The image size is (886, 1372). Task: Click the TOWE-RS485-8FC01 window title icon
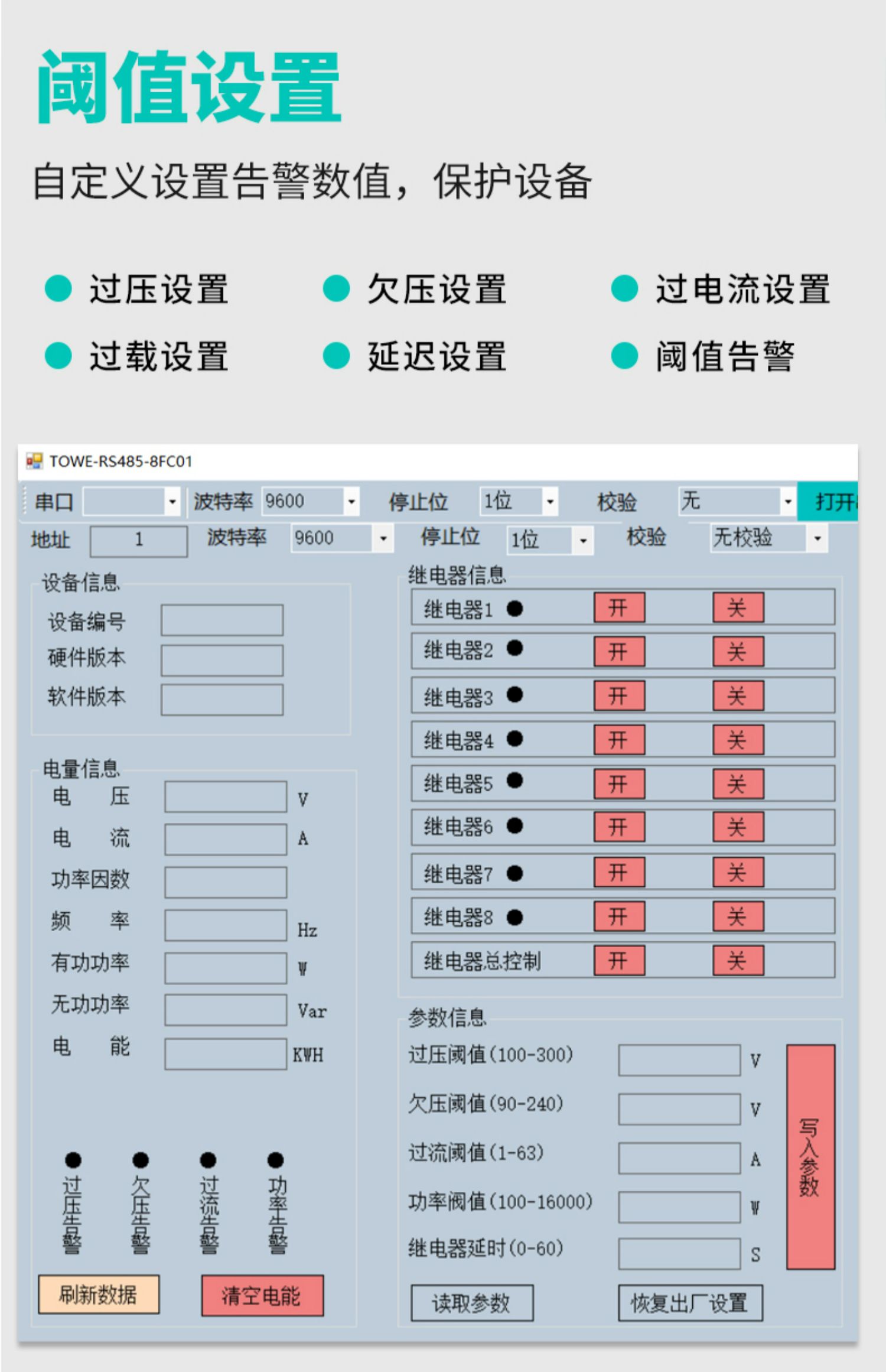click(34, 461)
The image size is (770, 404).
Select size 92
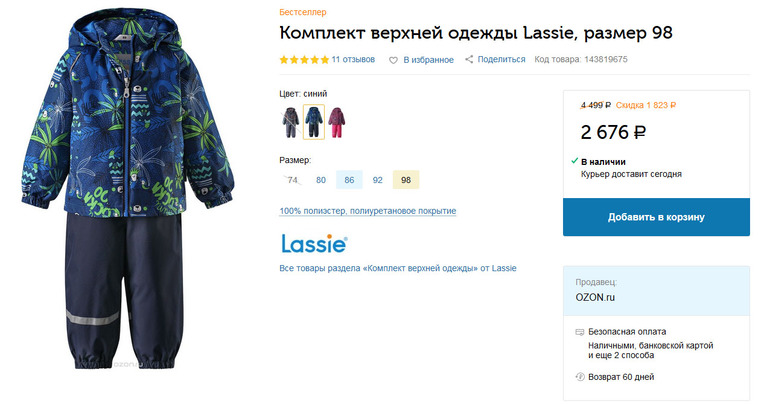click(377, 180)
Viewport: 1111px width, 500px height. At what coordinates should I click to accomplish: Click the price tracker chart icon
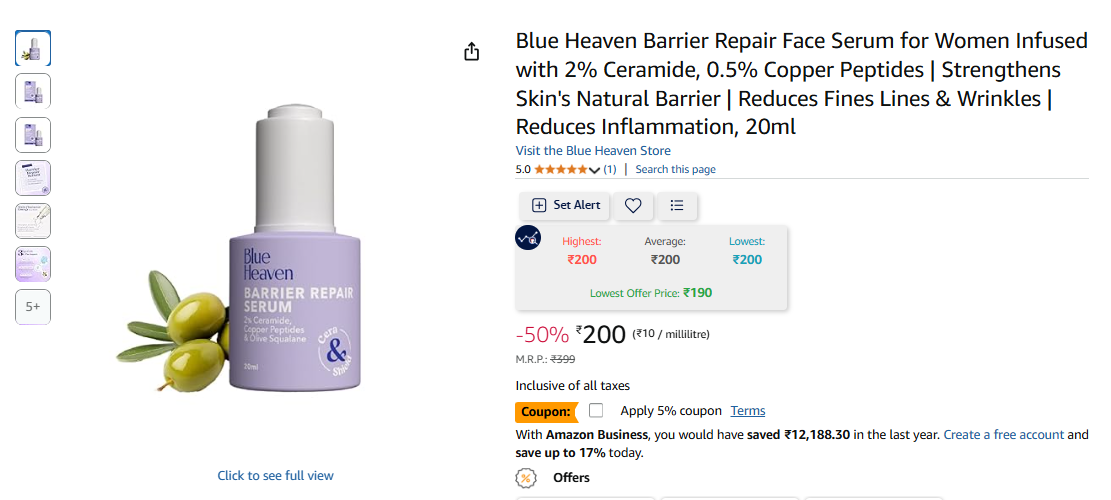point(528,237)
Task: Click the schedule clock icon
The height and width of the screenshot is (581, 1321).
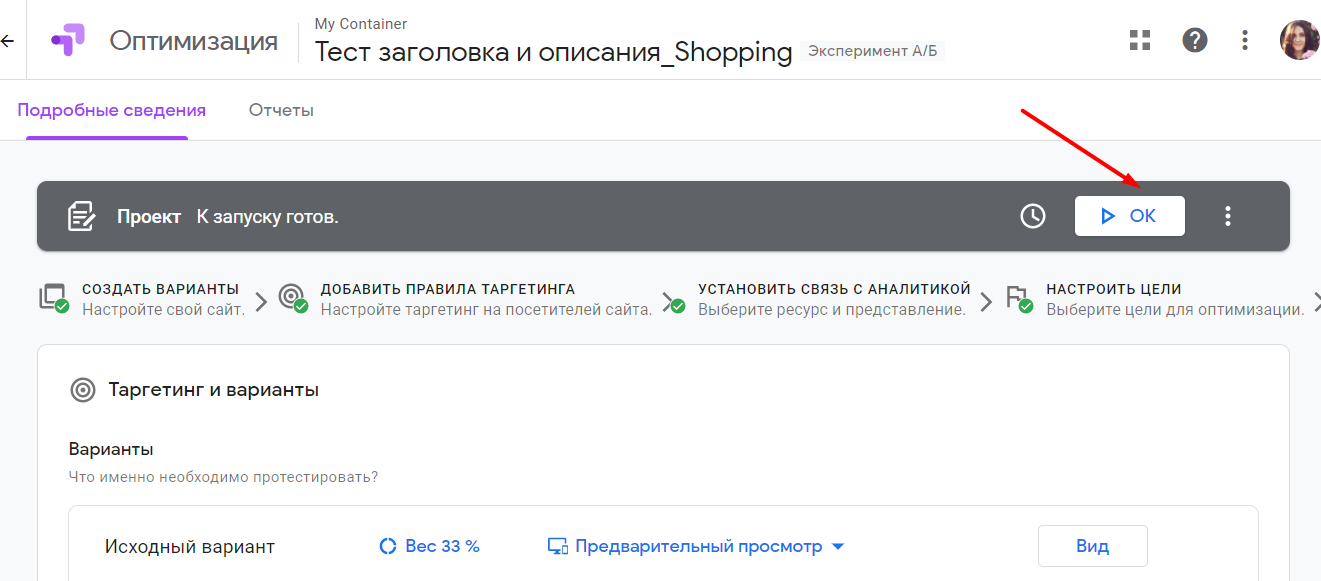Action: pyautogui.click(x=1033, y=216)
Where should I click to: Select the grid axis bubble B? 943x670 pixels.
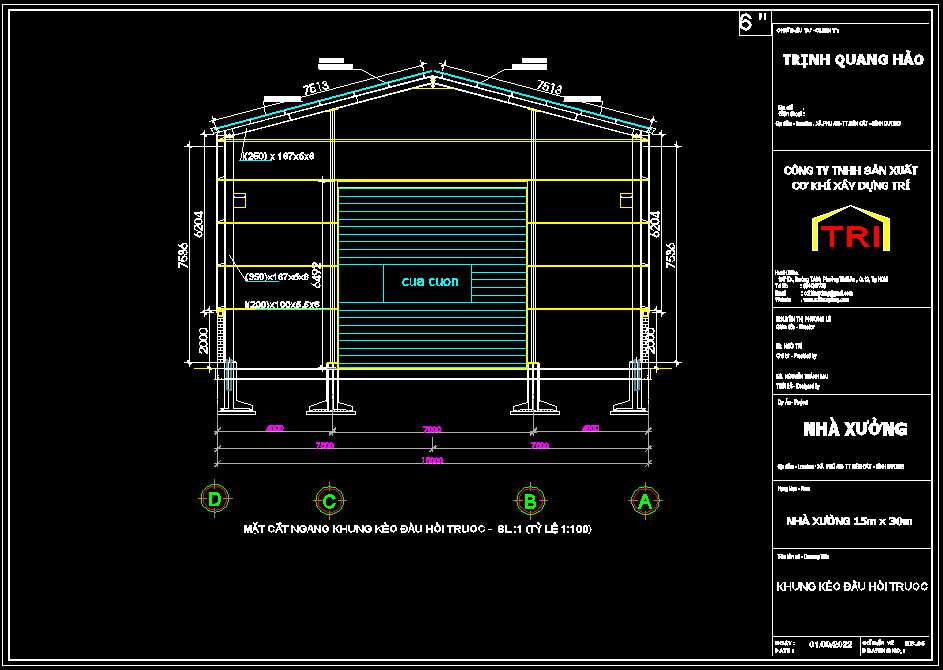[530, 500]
--
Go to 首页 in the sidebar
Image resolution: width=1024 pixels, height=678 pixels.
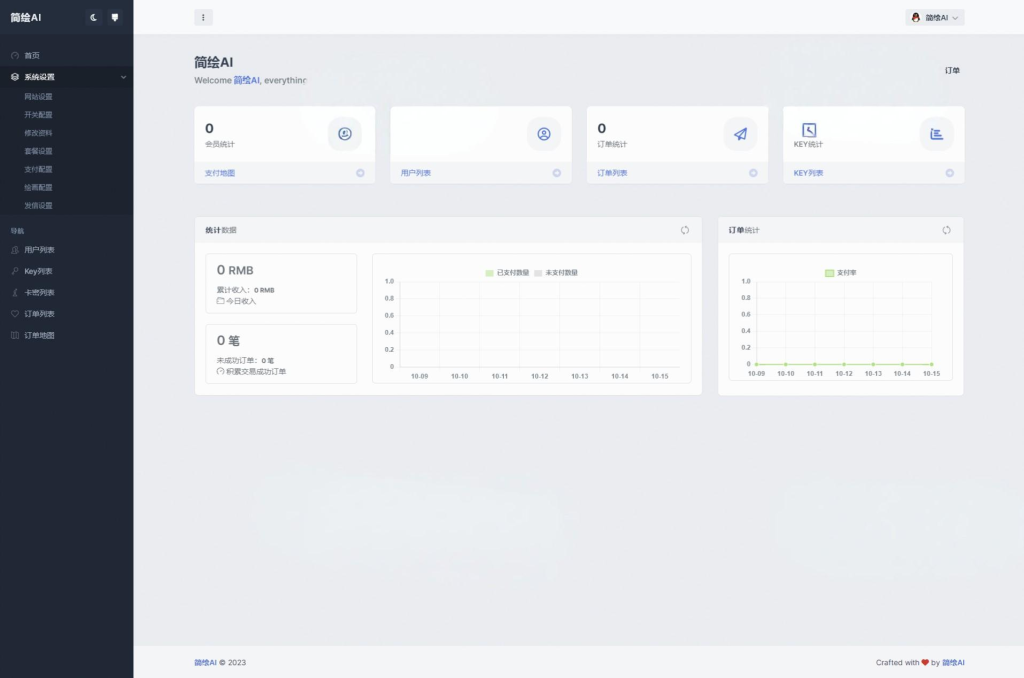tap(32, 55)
--
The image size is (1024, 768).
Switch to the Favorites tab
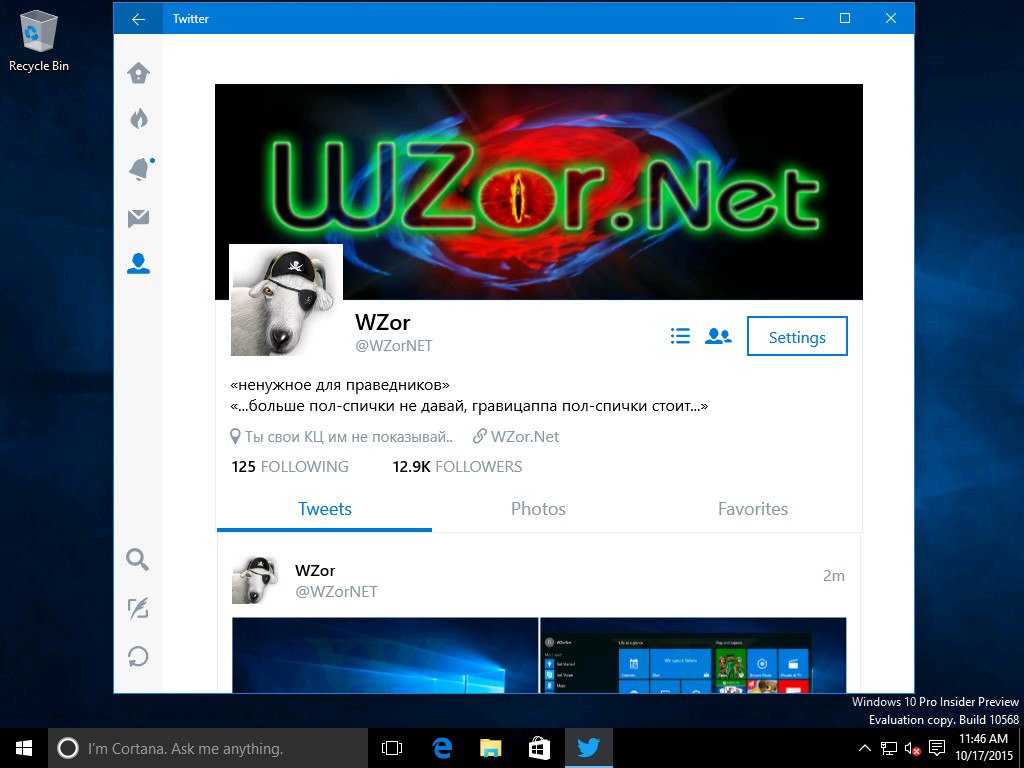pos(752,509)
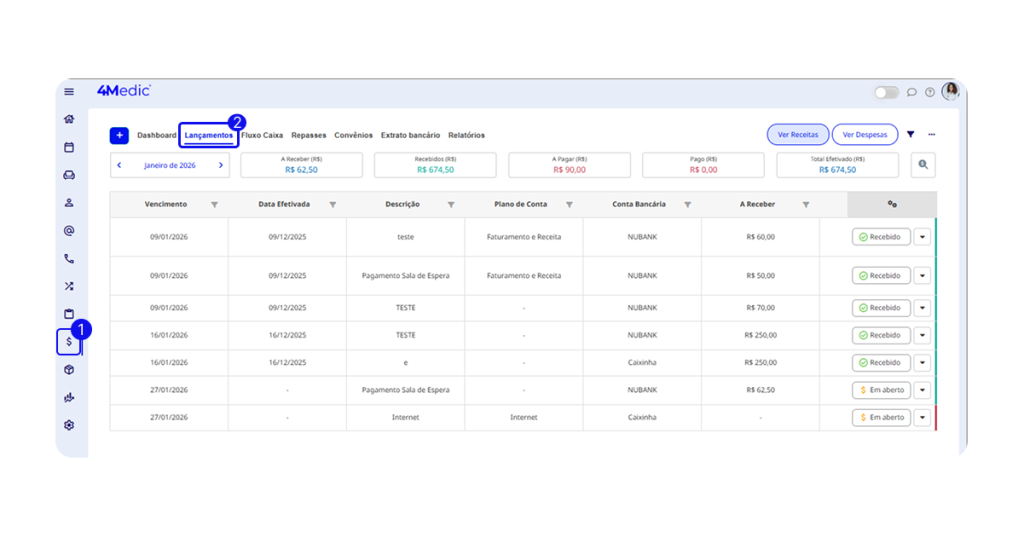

### Work instructions
Please quote everything in the entries from the line containing "Go to 首页 in the sidebar" down to the line containing "tap(32, 55)", both ends included, and leave the pictures out of your answer.

### Answer for this exercise
Go to 首页 in the sidebar
Image resolution: width=1024 pixels, height=678 pixels.
tap(32, 55)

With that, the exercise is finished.